**** Excerpt to read ****
Body-Mind Centering®

'Body-Mind Centering is an ongoing, experiential journey into the alive and changing territory of the body. The explorer is the mind — our thoughts, feelings, energy, soul, and spirit. Through this journey we are led to an understanding of how the mind is expressed through the body in movement.'
B. Bainbridge Cohen

Where are the origins of BMC®?

Body-Mind Centering® (BMCtm) was developed by the former occupational therapist and dance teacher Bonnie Bainbridge Cohen at the start of the 1970’s in America. During her therapy and dance work the people coming to her for help with both physical and psychological problems were making remarkable recoveries. It was her desire to understand and communicate to others this natural ability, "to perceive and to help people help themselves" that led her into her research.
This desire to learn led her to train as a neurodevelopmental therapist with the Bobaths in England, working with children with severe brain dysfunction. She also studied neuromuscular re-education with Clark and Bernard, Katsugen Undo (the art of training the nervous system) with Haruchi Noguchi in Japan, Laban Movement Analysis and Bartenieff Fundamentals with Irmgard Bartenieff, and dance therapy with Marian Chase. Her studies have been deepened through a wide range of movement and mind practices including yoga, meditation, vocal work, martial arts, and craniosacral therapy. All her studies and research with students and clients led her to develop her own approach:
Body-Mind Centering (more: Hartley, 1989, p.xxiv).
****
[Problem to work on] Please mark each statement as agreeing with the Body-Mind Centering text (yes) or not (no), and quote the words from the text that decide it. (a) Bonnie Bainbridge Cohen trained as a neurodevelopmental therapist with the Bobaths in England. (b) She studied Katsugen Undo with Irmgard Bartenieff. (c) Body-Mind Centering was developed at the end of the 1970s.
**** Information ****
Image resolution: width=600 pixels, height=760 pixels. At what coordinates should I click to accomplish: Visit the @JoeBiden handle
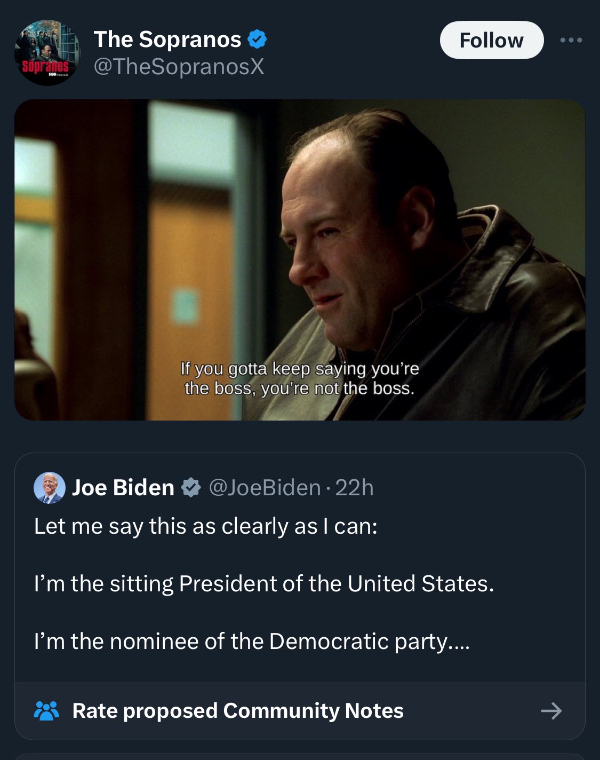[x=265, y=488]

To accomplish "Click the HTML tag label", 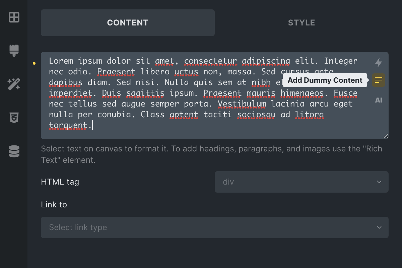I will (x=60, y=182).
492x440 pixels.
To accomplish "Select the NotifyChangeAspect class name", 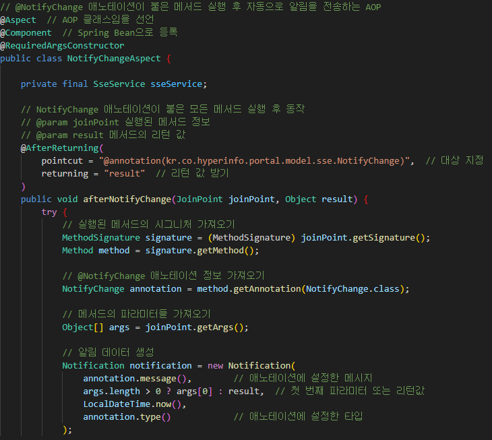I will [114, 59].
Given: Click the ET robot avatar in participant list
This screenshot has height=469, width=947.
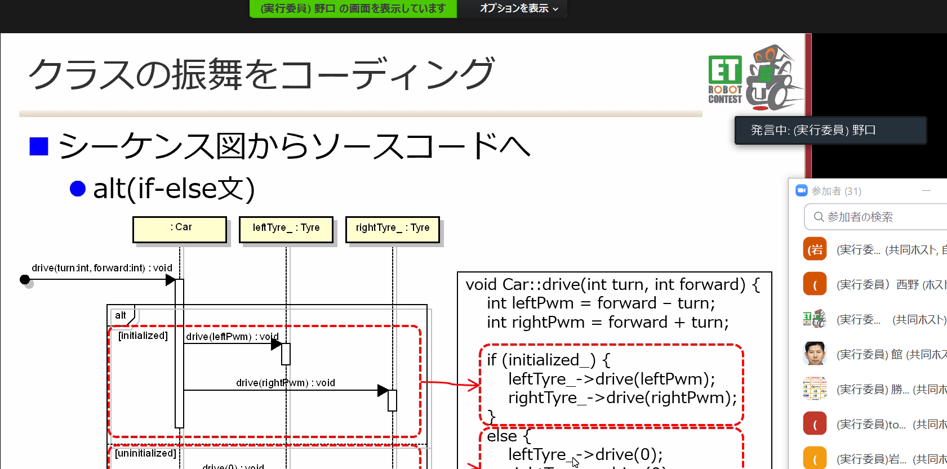Looking at the screenshot, I should tap(815, 319).
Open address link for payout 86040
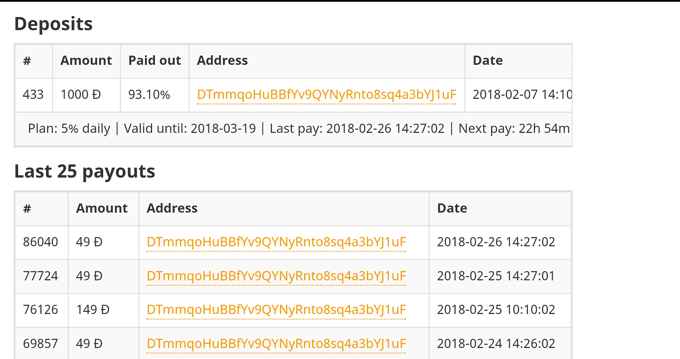The image size is (680, 359). pos(276,242)
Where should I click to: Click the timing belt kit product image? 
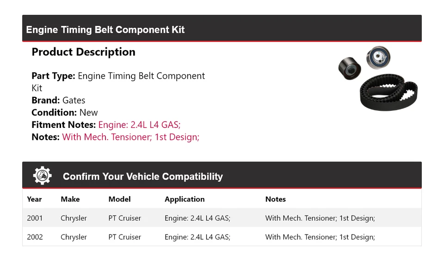tap(378, 78)
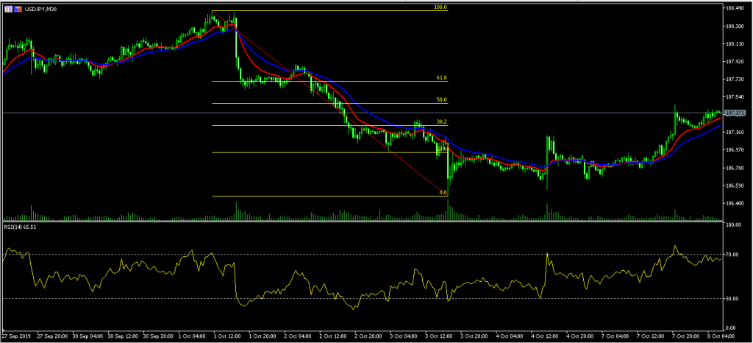Click the 106.400 price scale label
753x343 pixels.
(735, 203)
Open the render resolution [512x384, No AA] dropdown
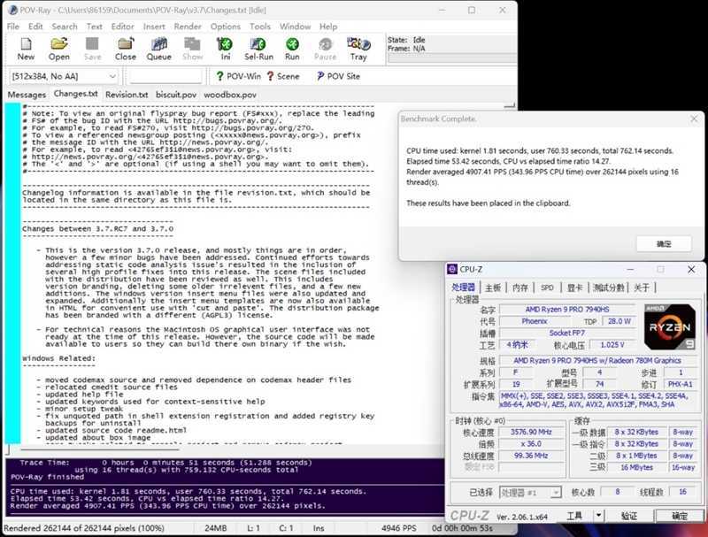Image resolution: width=708 pixels, height=537 pixels. pos(63,77)
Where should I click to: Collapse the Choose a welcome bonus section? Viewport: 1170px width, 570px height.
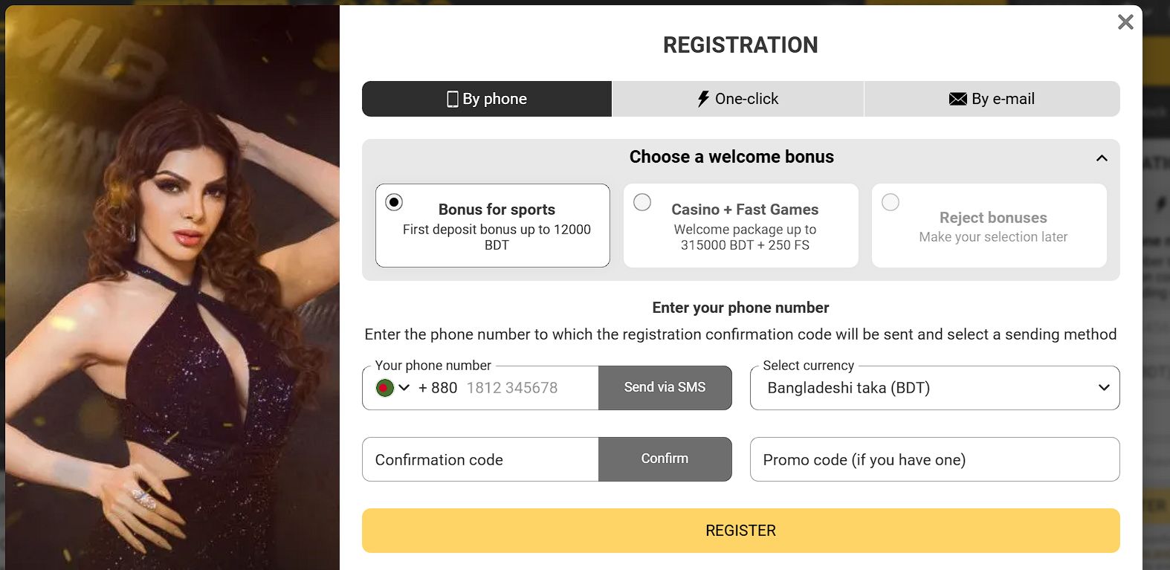pyautogui.click(x=1102, y=158)
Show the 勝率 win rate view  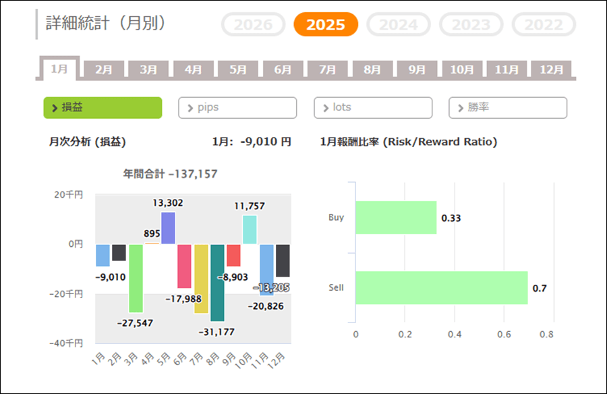coord(508,108)
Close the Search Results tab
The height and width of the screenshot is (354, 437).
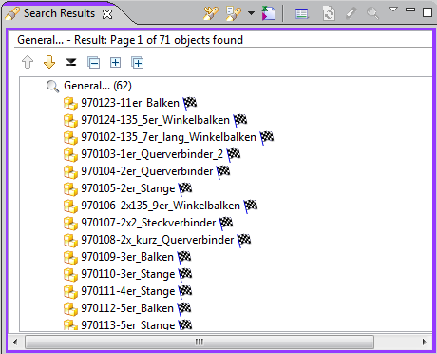tap(107, 14)
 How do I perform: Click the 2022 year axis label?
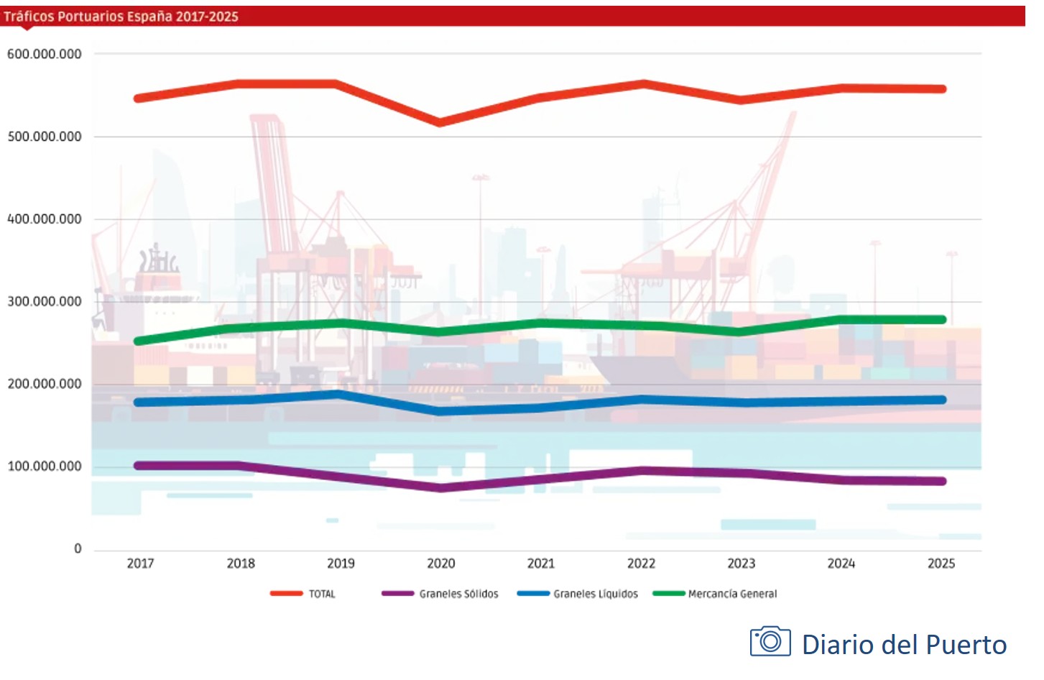pyautogui.click(x=641, y=564)
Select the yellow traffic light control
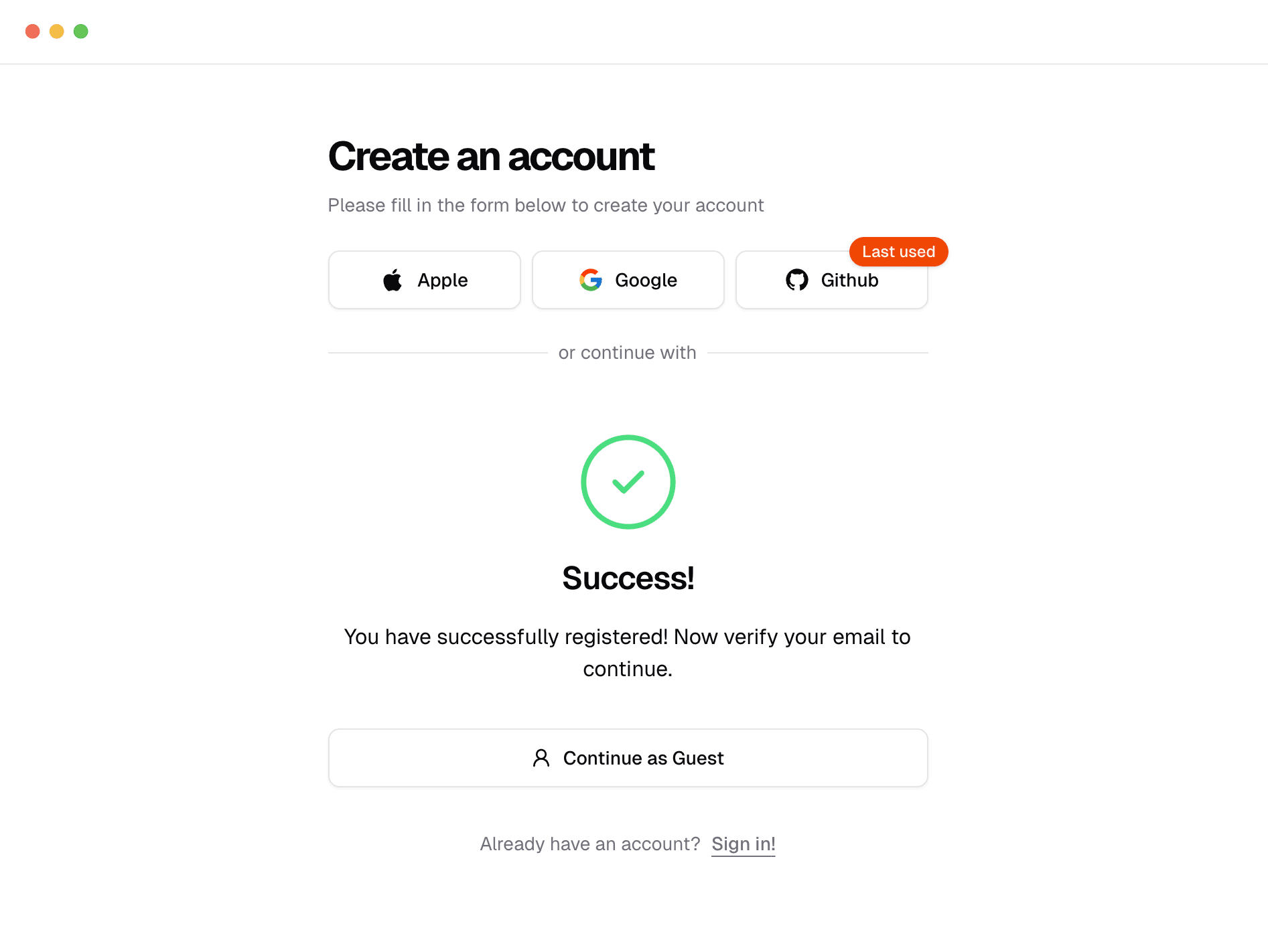 click(56, 31)
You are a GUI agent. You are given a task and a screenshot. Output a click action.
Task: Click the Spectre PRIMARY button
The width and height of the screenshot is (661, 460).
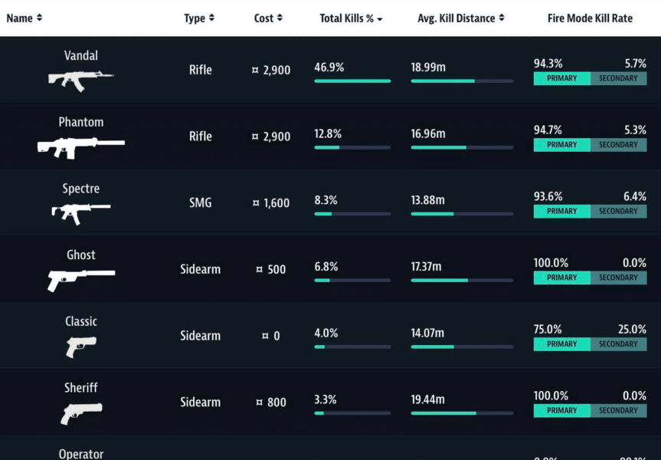(561, 211)
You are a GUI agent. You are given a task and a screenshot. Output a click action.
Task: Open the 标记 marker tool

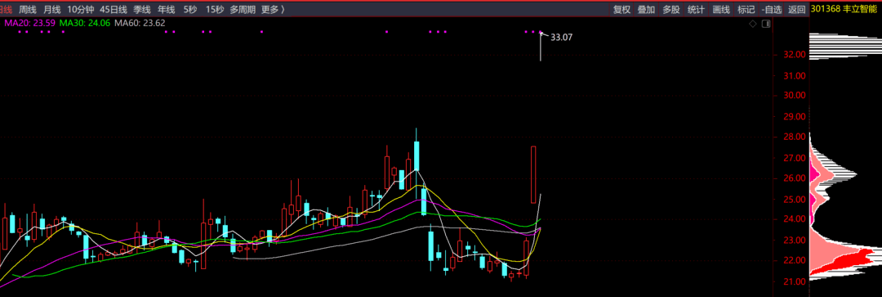746,10
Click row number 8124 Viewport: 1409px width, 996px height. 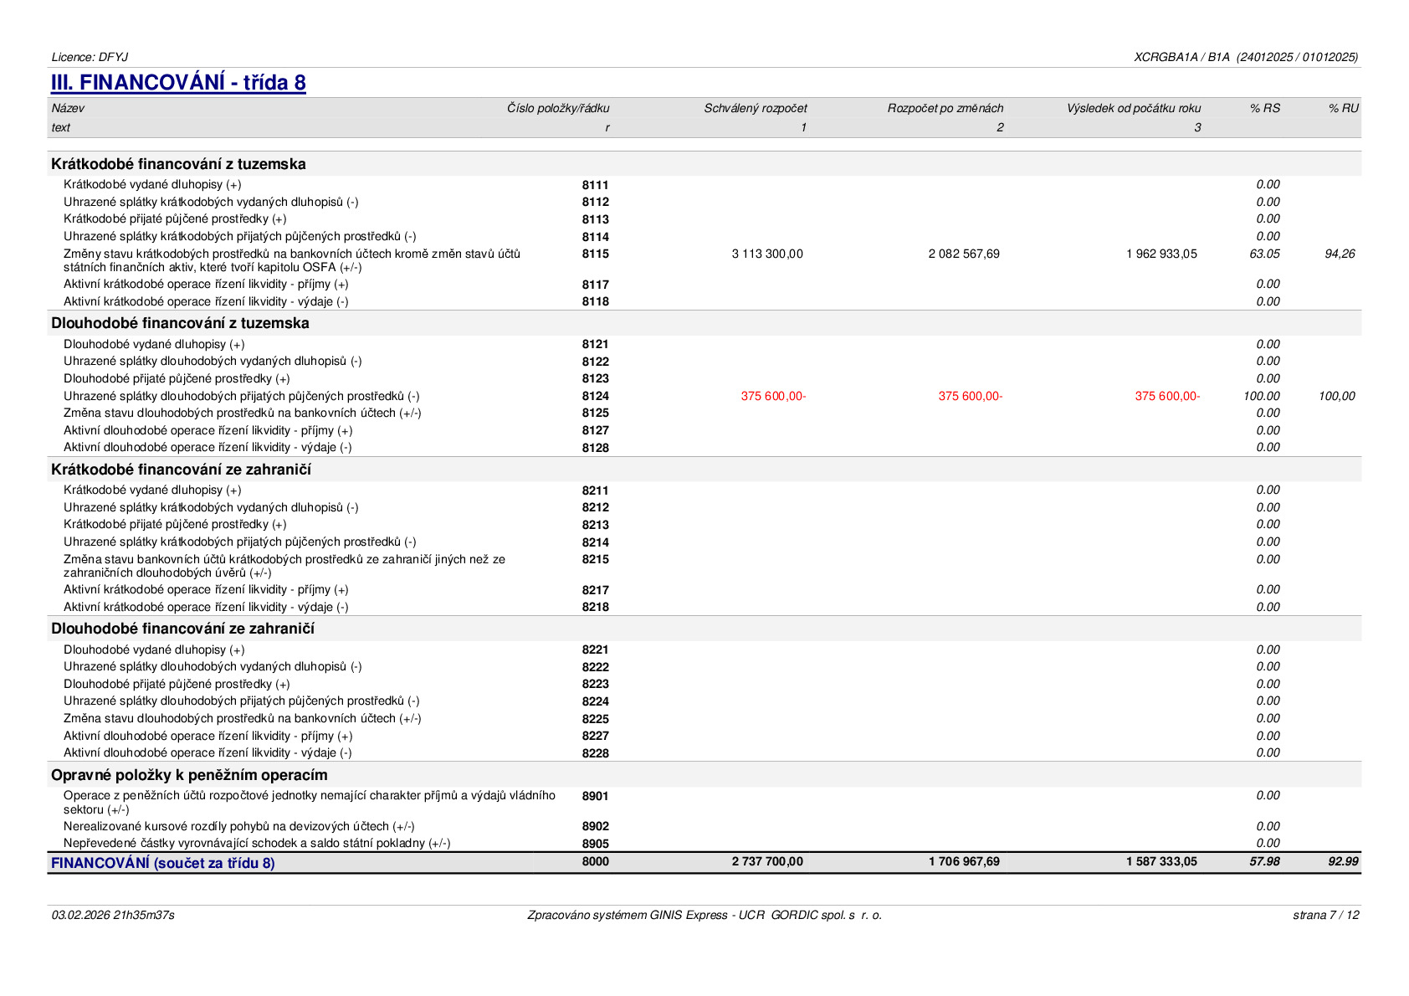click(595, 396)
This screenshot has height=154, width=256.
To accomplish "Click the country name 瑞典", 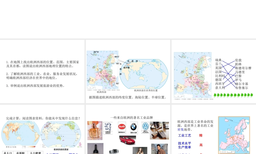I will (218, 60).
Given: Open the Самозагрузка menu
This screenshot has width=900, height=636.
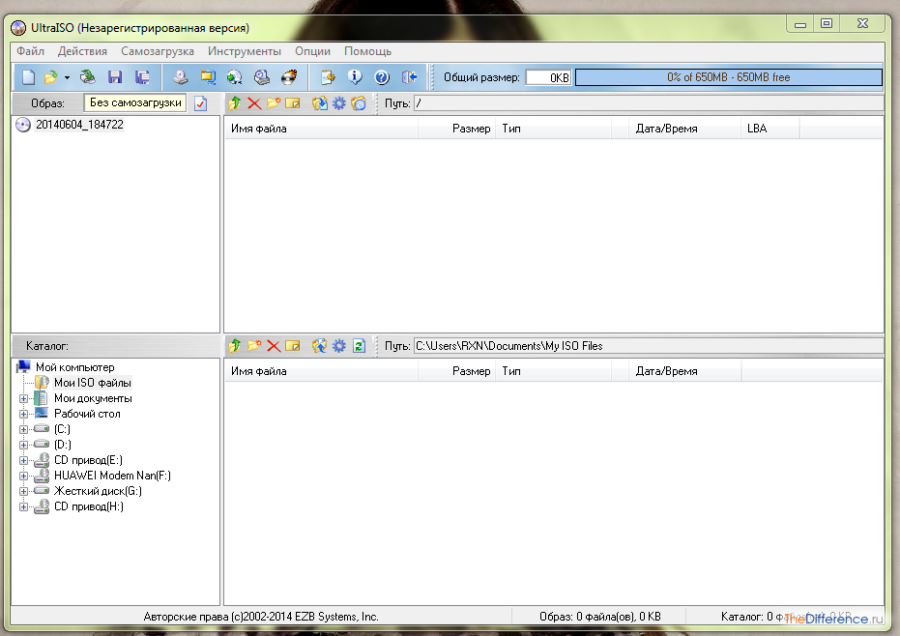Looking at the screenshot, I should click(x=157, y=51).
****
[Solution for this exercise]
(a) Yes: "train as a neurodevelopmental therapist with the Bobaths in England"
(b) No: "Katsugen Undo (the art of training the nervous system) with Haruchi Noguchi in Japan"
(c) No: "at the start of the 1970’s in America"